__Aim__. Render the listing below as a Markdown table with the columns "Row" and "Line". Start at the line containing "Task: Click the" and continue through the end of the listing, omitting blank lines and pictures.

__Data excerpts__.
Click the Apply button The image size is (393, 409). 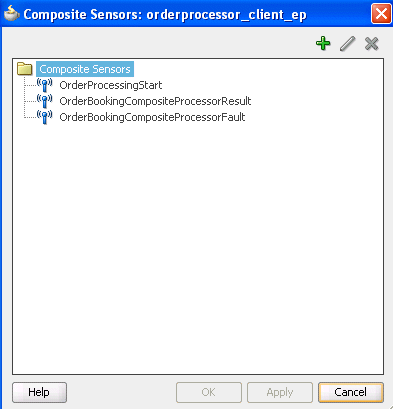(x=280, y=392)
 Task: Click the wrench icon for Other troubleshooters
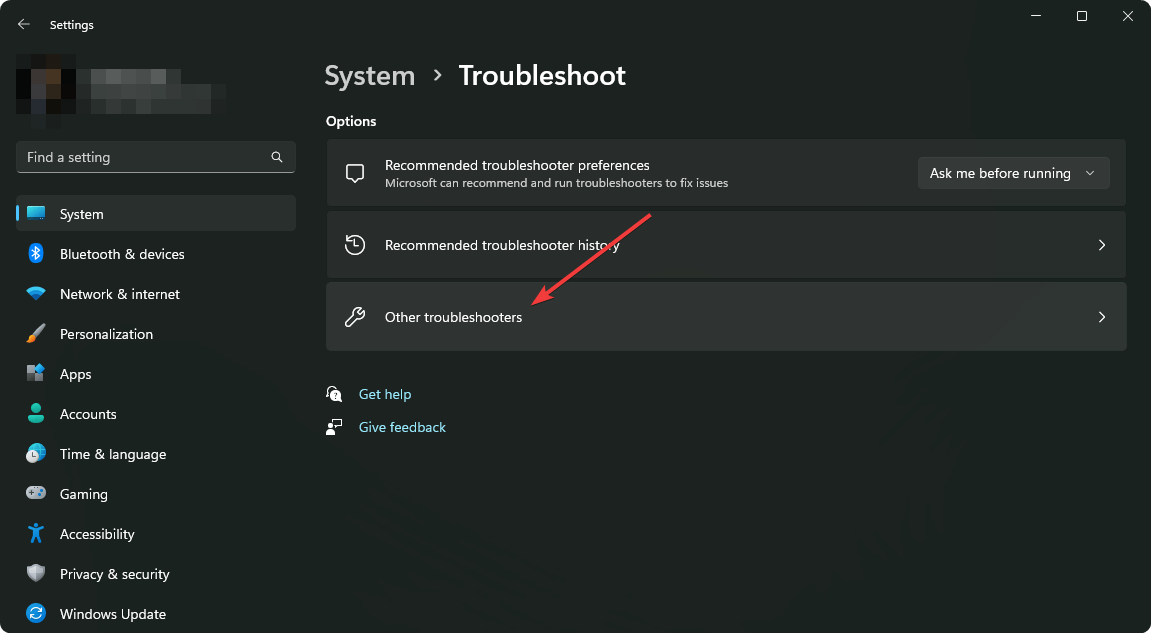tap(354, 317)
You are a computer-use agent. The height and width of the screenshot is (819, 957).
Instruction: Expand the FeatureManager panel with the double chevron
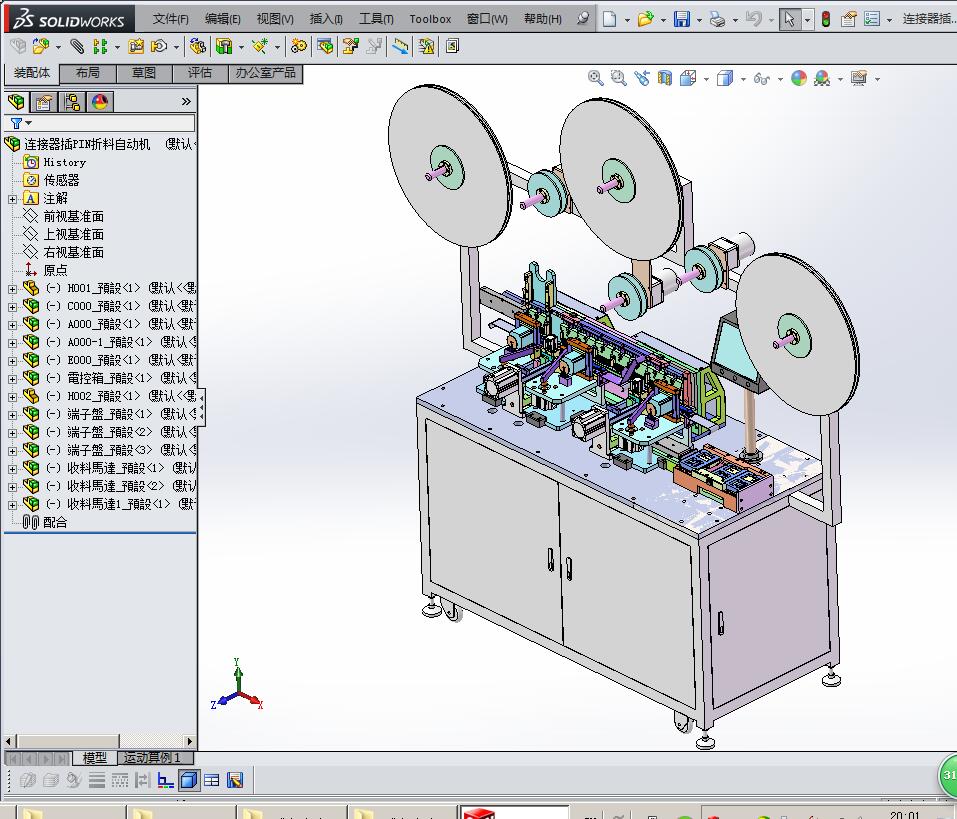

__Completed task__.
| Row | Line |
|---|---|
| 1 |  Task: Click the wrench icon for Other troubleshooters |
| 2 | tap(354, 317) |
| 3 | You are a computer-use agent. The height and width of the screenshot is (819, 957). |
| 4 | Instruction: Expand the FeatureManager panel with the double chevron |